Passage provided:
"""

If you saw my seven-part blog series last summer or my follow-up post, Two Steps Forward and One Back, then you know I’m highly critical of the methods Virginia Beach City Public Schools (VBCPS) uses to identify children for its gifted programs. What bothers me the most is the way VBCPS chooses students to attend Old Donation School (ODS), a $63 million state-of-the-art “academy for advanced academics” for children in grades 2-8. My 2021 article, Promoting Privilege: Selecting Students for a Public Gifted School, describes these identification and admittance guidelines in detail.
I find VBCPS’s failure to address the socioeconomic and racial inequities at ODS inexcusable, especially since the superintendent and his staff have known about them for years. Although ODS increased the percent of economically disadvantaged students from 14.4% in 2021-22 to 15.9% in 2022-23, the percentage remains far short of the proportion of economically disadvantaged students in Virginia Beach: 45.9% (30,111 out of 65,550 enrolled students in 2022-23).

"""

Recorded data:
"""

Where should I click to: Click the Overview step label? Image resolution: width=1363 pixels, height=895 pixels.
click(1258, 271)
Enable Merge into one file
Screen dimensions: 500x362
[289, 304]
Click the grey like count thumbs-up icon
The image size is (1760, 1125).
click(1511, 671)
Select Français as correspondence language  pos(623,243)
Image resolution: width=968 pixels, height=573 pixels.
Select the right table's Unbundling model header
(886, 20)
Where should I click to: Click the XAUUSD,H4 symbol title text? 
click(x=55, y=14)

"""

Exercise 1: Print the part of the passage about Old Donation School starting with "I find VBCPS’s" and going on through "students in 2022-23).".
Exercise 2: According to the passage about Old Donation School, what share of students enrolled in Virginia Beach in 2022-23 were economically disadvantaged?
Rely only on the passage about Old Donation School.

Response box 1:
I find VBCPS’s failure to address the socioeconomic and racial inequities at ODS inexcusable, especially since the superintendent and his staff have known about them for years. Although ODS increased the percent of economically disadvantaged students from 14.4% in 2021-22 to 15.9% in 2022-23, the percentage remains far short of the proportion of economically disadvantaged students in Virginia Beach: 45.9% (30,111 out of 65,550 enrolled students in 2022-23).

Response box 2: 45.9%, or 30,111 out of 65,550 enrolled students.